▶ PASSAGE TO READ:
•••••

How to Slow Time

Do you remember as a child when the summers seemed to last forever? When I think back to my elementary school days I can swear it seemed like the school year wouldn’t end. Why?

I believe it has to do with our age. As a 10 year old, one year is 10% of our life. It makes up for 10% of everything we know of the universe, or reality, and everything in our being. But as a 20 year old, that same year is only 5% of our life. Meaning it should feel like it goes by twice as fast, all else being equal. In an inverse example, as a 30 year old, a summer last approximately 3 months. But to a 10 year old, it would be the equivalent to a 9 month vacation! I think this is why kids find it easy to get lazy, thinking they have all the time in the world to finish their work and chores – all the time in the world to accomplish their goals. In a final, extreme example, taking a look at a 1 year old baby – that 1 year is the equivalent of a lifetime. Each day blowing his/her mind with realities and truths of the universe.


With this realization comes unease. It means the older we get (the less time we have left), the faster time will go by. The less youthful, energetic, and curious we become, the less time we have to accomplish our life purpose. So how can we break this down to find a solution?

Let’s start by understanding that the youth have much more opportunity for (A) Learning; (B) Experiences; and (C) Exploration. Each of these three things adds more dimension to their understanding of the universe. Each of these things adds a net new value to their being. There is Growth.

To apply this to our question, it would seem the solution is to always be learning new things, experiencing new things, and exploring new places. Always be growing.

If we’re not growing, we’re dying, both literally and metaphorically.

‘The Minimum Viable’ State of Mind

Quick and clumsy is always better than long and planned out. This was a core principle in Sun Tzu’s Art of War (also translated as Art of Movement). The belief being that just getting up and doing something is more advantageous than spending too much time trying to plan for every contingency. As long as a successful outcome is a clearly defined and benchmarked, use resources to accomplish just that. Nothing less, nothing more. Do the minimum viable amount for each iteration until you reach the ultimate end goal.

Let’s take a look at some of the reasons why. Many will seem highly correlated, and they are. I decided to divide them up to be easier to digest and think through.

•••••

▶ WHAT YOU WILL DO:
A) Quote the stretch from "With this realization comes" through "find a solution?" in the essay on slowing time.
B) Extend the essay on slowing time, beginning after its final sentence.

▶ SOURCE MATERIAL:
•••••

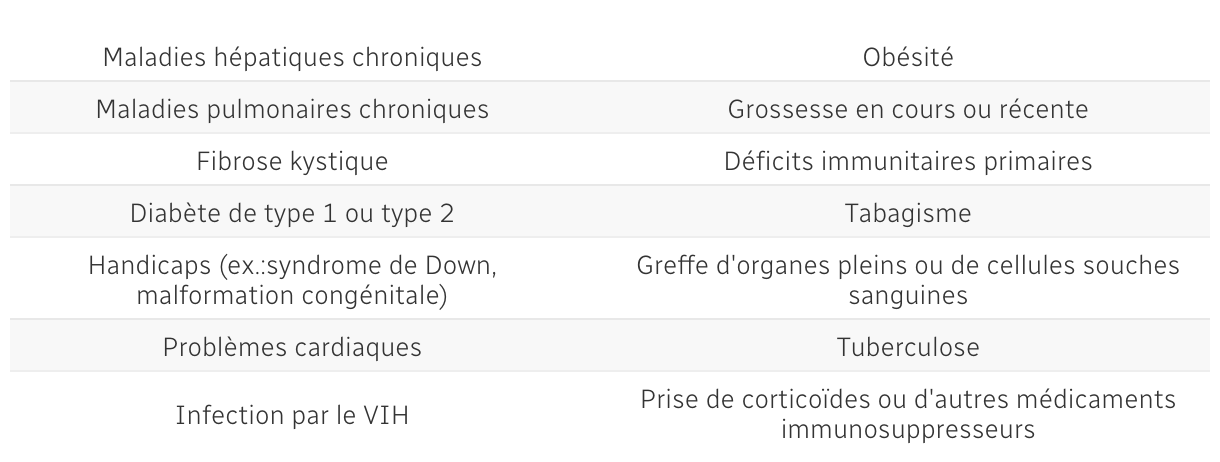Viewport: 1220px width, 462px height.
Task: Click the 'Handicaps (ex.:syndrome de Down' line
Action: pyautogui.click(x=292, y=267)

•••••

▶ OUTPUTS FOR THE TASKS:
A)
With this realization comes unease. It means the older we get (the less time we have left), the faster time will go by. The less youthful, energetic, and curious we become, the less time we have to accomplish our life purpose. So how can we break this down to find a solution?

B)
1. ON BEING AGILE: Things change. The only constant in life is change. According to the 2nd Law of Thermodynamics, entropy will always exist in a system. This is also true in social networks, machines, or even government policies. We cannot make assumptions in our planning, because by the time we’re done planning and take the first step, the environment or requirements could have already changed. This is why we have to take smaller steps and re-align our target point as the target shifts. John Boyd, a US fighter pilot and military strategist credited for introducing Sun Tzu’s teachings into the US Airforce, would preach his OODA Loop framework. Observe, Orient, Decide, Act.


2. ON CREATING TIGHTER BENCHMARKS: By creating shorter and easier to reach benchmarks, we can figure out faster if our strategy is even viable or not. This saves a lot of time and resources. A company may have plans for a big new product or service. Before launching a full release across the globe, it would make more sense to roll out a launch with a first Minimum Viable Product  (MVP1), something with none of the bells and whistles, and a basic user interface, for example, to see if it is something customers even want.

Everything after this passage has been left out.